RECORDS PROVIDED

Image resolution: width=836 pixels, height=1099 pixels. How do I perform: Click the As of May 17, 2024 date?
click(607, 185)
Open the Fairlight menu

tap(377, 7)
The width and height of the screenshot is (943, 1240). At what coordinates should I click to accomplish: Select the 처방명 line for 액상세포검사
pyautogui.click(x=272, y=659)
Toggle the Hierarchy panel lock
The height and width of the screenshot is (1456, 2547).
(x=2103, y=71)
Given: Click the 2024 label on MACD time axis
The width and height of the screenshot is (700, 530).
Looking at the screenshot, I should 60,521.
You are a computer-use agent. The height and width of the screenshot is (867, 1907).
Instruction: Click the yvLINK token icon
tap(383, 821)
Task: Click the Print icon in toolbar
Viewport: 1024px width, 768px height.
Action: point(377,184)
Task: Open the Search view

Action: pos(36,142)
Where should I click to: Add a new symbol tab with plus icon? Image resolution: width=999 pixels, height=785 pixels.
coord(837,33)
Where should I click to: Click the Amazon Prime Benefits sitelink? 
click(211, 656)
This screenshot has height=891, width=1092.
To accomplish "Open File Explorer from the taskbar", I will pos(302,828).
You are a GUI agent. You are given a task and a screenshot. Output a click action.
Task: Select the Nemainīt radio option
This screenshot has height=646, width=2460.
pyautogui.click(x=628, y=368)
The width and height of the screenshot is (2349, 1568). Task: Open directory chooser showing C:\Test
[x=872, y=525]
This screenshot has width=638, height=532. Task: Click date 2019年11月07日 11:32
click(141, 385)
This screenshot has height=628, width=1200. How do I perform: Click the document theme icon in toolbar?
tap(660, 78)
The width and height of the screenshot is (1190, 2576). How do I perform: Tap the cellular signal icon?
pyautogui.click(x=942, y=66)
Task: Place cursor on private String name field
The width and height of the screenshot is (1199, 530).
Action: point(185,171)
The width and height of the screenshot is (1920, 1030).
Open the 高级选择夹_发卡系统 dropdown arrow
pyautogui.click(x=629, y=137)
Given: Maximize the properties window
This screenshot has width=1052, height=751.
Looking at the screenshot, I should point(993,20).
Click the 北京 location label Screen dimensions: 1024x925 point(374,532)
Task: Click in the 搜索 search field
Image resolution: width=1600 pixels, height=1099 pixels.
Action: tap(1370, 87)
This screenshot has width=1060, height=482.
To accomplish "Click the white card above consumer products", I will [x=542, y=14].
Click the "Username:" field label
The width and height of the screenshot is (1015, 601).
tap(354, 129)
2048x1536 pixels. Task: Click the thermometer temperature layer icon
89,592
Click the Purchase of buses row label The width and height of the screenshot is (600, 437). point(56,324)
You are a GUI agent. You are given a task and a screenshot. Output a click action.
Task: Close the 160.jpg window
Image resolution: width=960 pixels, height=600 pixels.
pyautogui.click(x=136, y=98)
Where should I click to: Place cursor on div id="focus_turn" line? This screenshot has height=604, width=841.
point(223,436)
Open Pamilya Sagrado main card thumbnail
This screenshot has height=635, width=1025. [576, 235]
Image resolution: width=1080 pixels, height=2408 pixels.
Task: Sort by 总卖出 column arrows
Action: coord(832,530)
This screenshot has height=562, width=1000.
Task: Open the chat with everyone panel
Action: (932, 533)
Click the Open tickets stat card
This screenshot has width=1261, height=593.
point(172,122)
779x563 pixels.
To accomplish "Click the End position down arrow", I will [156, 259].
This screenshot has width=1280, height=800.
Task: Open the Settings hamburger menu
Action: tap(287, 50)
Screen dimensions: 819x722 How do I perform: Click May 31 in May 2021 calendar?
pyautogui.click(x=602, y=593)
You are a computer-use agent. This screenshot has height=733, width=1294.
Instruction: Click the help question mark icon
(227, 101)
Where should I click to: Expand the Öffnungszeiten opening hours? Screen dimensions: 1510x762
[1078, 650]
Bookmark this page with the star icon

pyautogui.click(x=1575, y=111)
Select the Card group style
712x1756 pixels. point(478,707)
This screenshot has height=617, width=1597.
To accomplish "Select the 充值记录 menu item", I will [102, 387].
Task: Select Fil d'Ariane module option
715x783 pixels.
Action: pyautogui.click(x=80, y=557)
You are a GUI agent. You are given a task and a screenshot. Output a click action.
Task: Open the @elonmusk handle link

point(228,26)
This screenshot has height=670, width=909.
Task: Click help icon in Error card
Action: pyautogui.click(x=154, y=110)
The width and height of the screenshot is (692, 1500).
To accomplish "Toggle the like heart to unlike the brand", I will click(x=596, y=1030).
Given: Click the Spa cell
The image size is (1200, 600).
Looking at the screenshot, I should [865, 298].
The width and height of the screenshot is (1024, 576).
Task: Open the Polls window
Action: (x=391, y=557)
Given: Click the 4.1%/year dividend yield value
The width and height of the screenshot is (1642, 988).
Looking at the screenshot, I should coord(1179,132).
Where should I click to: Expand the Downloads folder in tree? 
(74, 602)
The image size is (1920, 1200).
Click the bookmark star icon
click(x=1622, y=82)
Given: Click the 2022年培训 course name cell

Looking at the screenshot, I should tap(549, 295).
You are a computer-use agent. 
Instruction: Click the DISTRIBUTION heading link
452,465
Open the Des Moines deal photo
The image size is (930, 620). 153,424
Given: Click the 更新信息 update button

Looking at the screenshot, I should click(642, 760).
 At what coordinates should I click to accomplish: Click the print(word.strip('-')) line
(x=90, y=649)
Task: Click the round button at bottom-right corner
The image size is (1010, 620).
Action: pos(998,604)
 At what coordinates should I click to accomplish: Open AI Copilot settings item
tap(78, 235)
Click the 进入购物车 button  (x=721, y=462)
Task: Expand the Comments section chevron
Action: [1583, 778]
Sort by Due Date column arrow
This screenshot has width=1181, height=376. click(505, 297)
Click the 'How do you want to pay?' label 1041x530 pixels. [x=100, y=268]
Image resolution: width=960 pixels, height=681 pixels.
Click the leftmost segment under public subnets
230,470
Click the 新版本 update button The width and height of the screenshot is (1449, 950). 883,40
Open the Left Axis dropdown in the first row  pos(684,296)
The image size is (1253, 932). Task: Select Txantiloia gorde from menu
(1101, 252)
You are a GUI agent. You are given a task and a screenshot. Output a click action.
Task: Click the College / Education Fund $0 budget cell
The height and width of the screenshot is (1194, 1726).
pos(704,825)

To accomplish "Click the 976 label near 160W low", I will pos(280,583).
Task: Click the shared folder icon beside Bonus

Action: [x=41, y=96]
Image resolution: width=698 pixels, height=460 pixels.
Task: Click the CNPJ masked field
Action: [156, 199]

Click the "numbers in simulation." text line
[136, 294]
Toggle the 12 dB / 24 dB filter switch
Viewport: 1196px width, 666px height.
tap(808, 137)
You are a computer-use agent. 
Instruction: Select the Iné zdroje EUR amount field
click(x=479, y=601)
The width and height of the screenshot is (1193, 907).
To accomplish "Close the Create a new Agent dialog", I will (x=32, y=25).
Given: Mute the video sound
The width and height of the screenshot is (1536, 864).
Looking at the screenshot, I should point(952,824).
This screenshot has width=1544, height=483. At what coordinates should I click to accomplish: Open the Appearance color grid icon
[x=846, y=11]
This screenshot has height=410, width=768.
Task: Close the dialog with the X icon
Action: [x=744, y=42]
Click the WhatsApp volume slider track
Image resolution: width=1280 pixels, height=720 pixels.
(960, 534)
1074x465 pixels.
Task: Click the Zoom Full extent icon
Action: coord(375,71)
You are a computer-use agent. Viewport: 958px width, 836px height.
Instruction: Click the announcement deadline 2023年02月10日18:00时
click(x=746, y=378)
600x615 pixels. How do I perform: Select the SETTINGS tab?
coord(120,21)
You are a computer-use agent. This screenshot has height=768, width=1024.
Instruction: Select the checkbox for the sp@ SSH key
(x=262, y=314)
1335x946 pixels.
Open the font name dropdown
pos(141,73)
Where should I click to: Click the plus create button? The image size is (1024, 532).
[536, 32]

WRITTEN TASK
Reproduce the rows starting at the line containing "Screen dimensions: 819x722" and ending at the line containing "pyautogui.click(x=1575, y=111)", with "question mark" changed to "info" and nothing else altered.

TASK ANSWER
Screen dimensions: 819x722 How do I perform: Click May 31 in May 2021 calendar?
pyautogui.click(x=602, y=593)
You are a computer-use agent. This screenshot has height=733, width=1294.
Instruction: Click the help info icon
(227, 101)
Where should I click to: Expand the Öffnungszeiten opening hours? Screen dimensions: 1510x762
[1078, 650]
Bookmark this page with the star icon

pyautogui.click(x=1575, y=111)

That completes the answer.